Wu Chengshu 吴澄舒

Personal information
- Full name: Wu Chengshu
- Date of birth: 26 August 1996 (age 29)
- Place of birth: Jiangyin, Jiangsu, China
- Height: 1.66 m (5 ft 5 in)
- Position: Midfielder

Senior career*
- Years: Team / Apps / (Gls)
- 2019–2022: Jiangsu / 30 / (13)
- 2022–2023: Canberra United / 10 / (2)
- 2023–2026: Dijon / 38 / (9)

International career^{‡}
- 2019–: China / 24 / (2)

= Wu Chengshu =

Chinese footballer

Wu Chengshu (吴澄舒 (Wú Chéngshū), born 26 August 1996) is a Chinese footballer, who plays as a midfielder for the China national team.

==Career==
Member of the Jiangsu football team, she joined Canberra United for the 2022–23 season.

In August 2023, Wu joined French club Dijon.

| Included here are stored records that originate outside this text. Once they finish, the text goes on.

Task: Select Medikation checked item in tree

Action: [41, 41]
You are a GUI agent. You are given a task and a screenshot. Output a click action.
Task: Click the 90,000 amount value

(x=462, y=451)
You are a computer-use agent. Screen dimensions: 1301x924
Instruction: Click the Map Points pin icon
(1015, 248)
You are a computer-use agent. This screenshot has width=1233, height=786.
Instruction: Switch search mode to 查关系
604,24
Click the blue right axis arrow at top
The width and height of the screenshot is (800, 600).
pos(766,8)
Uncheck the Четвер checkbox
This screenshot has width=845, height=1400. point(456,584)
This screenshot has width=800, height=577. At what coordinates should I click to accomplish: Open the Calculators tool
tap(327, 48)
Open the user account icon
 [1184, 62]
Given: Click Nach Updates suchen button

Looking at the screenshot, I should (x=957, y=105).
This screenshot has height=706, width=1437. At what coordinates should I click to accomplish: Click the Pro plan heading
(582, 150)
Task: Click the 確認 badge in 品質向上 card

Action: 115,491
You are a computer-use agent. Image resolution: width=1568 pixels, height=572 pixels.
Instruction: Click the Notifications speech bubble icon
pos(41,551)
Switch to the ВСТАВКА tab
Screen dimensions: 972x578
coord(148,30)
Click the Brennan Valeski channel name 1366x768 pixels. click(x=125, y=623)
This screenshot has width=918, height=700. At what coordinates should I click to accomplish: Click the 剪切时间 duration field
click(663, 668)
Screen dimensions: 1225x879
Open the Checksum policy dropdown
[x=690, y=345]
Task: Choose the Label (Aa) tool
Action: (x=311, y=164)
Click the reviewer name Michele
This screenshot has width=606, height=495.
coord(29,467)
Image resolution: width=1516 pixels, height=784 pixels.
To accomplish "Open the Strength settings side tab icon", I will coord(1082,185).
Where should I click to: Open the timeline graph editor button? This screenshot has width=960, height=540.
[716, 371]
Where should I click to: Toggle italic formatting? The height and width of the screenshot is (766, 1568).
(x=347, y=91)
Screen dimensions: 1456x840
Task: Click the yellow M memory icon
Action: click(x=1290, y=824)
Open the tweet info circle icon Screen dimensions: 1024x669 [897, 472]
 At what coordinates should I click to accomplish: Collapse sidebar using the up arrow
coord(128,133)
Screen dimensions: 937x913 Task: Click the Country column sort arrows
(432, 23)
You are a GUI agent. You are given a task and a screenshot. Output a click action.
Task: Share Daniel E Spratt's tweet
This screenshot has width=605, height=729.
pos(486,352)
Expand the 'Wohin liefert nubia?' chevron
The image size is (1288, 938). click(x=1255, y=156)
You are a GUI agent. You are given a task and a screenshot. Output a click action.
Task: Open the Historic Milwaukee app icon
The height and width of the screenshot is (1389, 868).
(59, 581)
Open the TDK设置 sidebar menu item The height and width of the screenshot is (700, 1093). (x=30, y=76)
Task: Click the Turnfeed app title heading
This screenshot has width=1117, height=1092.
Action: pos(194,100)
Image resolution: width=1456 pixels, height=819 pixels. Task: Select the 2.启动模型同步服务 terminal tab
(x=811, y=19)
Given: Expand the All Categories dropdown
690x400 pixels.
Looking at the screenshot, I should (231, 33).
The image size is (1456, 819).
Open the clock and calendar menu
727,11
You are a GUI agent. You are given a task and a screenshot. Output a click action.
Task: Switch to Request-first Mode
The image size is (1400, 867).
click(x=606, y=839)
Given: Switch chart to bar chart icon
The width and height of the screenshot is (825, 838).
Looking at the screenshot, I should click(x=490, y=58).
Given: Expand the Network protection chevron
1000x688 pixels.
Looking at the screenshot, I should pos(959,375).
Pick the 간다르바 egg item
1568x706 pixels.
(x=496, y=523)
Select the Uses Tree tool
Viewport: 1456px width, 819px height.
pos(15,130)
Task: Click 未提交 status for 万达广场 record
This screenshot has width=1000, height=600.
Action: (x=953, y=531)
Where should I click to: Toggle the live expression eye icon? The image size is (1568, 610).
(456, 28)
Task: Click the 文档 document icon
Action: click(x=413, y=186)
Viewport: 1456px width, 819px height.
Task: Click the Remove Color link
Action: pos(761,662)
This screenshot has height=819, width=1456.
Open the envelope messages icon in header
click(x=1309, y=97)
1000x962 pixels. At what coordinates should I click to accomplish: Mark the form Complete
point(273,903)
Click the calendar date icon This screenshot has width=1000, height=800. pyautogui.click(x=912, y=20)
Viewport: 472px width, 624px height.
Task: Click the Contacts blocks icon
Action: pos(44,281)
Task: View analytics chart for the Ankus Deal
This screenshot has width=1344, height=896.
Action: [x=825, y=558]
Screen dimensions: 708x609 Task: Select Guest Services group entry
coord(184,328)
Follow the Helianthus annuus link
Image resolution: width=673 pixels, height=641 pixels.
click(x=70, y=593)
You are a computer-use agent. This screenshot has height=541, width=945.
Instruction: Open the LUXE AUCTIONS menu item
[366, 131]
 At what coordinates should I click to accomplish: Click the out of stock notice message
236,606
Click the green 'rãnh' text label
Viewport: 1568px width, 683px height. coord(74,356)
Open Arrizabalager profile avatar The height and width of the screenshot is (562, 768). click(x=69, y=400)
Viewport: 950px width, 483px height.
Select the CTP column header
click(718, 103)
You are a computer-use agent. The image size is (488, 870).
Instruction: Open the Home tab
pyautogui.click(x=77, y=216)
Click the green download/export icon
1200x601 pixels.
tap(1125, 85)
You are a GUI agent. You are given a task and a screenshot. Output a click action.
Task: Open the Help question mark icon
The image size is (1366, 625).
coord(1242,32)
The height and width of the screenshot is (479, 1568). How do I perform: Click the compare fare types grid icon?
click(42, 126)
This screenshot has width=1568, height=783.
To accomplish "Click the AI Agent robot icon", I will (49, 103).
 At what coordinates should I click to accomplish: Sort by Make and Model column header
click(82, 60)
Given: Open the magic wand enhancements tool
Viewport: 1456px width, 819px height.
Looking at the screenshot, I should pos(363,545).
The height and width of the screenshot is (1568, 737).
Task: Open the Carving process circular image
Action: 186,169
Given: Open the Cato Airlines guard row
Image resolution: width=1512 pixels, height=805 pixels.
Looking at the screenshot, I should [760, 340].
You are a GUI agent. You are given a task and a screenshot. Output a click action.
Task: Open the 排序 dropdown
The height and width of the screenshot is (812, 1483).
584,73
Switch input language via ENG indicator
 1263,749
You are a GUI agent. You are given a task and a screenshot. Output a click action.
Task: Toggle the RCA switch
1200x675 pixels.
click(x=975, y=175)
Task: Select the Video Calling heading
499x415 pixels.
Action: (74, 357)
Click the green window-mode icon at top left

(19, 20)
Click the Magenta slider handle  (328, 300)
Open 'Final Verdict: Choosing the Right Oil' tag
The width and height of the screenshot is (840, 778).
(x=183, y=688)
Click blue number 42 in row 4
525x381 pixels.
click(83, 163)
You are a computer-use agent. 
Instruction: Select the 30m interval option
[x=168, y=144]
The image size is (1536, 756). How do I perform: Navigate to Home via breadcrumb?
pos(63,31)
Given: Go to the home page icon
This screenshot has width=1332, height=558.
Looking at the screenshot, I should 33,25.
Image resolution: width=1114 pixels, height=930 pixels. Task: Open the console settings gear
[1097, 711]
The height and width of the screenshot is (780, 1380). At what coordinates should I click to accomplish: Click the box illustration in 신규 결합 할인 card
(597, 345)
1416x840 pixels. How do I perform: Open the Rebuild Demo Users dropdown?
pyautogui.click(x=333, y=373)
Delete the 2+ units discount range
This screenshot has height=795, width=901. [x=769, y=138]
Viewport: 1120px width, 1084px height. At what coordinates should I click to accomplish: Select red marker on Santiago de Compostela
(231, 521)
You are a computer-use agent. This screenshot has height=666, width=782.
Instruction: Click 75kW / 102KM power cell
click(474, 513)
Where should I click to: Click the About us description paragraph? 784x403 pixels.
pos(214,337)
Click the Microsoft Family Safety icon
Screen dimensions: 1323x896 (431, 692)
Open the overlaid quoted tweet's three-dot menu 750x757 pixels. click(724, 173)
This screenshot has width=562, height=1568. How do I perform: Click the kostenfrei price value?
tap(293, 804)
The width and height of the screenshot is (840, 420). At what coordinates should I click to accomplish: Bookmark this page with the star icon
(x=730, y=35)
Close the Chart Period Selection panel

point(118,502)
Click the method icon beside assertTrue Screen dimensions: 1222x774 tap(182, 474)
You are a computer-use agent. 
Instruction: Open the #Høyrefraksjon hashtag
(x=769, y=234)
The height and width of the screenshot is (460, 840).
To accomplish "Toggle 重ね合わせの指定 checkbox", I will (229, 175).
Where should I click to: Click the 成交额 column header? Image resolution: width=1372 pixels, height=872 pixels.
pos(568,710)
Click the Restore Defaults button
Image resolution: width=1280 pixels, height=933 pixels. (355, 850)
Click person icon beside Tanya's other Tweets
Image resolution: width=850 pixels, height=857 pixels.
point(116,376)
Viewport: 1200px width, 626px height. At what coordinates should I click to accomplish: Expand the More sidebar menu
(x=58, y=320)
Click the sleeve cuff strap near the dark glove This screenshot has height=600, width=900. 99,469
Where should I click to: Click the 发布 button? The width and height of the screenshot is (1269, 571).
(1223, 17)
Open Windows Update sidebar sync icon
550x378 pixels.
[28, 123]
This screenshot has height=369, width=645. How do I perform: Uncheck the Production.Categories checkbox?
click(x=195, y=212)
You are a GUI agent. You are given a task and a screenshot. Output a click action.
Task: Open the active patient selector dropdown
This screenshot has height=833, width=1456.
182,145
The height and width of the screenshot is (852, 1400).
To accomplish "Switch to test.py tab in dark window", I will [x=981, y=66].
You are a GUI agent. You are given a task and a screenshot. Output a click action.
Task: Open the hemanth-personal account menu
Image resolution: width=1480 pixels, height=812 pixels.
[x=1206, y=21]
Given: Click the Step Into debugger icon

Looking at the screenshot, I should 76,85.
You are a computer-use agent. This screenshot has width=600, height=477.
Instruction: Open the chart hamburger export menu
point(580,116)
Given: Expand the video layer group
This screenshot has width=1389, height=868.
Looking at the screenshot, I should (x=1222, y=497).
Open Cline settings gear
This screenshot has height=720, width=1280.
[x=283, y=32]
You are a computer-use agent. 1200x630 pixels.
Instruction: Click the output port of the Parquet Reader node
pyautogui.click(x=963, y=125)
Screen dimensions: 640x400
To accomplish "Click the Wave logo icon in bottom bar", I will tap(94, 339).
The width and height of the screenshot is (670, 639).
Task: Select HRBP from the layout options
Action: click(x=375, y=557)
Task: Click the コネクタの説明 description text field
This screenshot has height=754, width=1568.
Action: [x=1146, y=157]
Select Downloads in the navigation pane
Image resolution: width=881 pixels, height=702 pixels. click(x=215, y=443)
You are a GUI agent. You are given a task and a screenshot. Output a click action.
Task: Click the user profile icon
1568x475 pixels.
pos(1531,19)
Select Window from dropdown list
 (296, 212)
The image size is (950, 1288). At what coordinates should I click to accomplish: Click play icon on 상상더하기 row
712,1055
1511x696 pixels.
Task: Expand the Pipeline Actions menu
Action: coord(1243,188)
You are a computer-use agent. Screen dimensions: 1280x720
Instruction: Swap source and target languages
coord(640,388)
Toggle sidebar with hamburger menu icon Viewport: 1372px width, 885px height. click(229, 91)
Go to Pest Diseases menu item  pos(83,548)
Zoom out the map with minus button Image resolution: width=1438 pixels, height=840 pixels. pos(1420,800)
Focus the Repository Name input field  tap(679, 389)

Wu was a member of the China squad for 2022 AFC Women's Asian Cup.

== Career statistics ==
=== Club ===

Appearances and goals by club, season and competition
| Club | Season | League |  |  | National cup |  | Total |  |
| Division | Apps | Goals | Apps | Goals | Apps | Goals |
| Canberra United | 2022–23 | A-League | 10 | 2 | — |  | 10 | 2 |
| Dijon FCO | 2023–24 | D1 Féminine | 16 | 3 | 1 | 0 | 17 | 3 |
| 2024–25 | Première Ligue | 19 | 6 | 3 | 1 | 22 | 6 |
| 2025–26 | Première Ligue | 3 | 0 | 0 | 0 | 3 | 0 |
| Total |  | 38 | 9 | 4 | 1 | 42 | 10 |
| Career total |  |  | 48 | 11 | 4 | 1 | 52 | 12 |

=== International ===

Appearances and goals by national team and year
| National team | Year | Apps | Goals |
| China | 2016 | 1 | 0 |
| 2019 | 5 | 0 |
| 2022 | 7 | 1 |
| 2023 | 5 | 0 |
| 2024 | 5 | 0 |
| 2025 | 1 | 1 |
| Total |  | 24 | 2 |

Scores and results list China's goal tally first, score column indicates score after each Wu goal.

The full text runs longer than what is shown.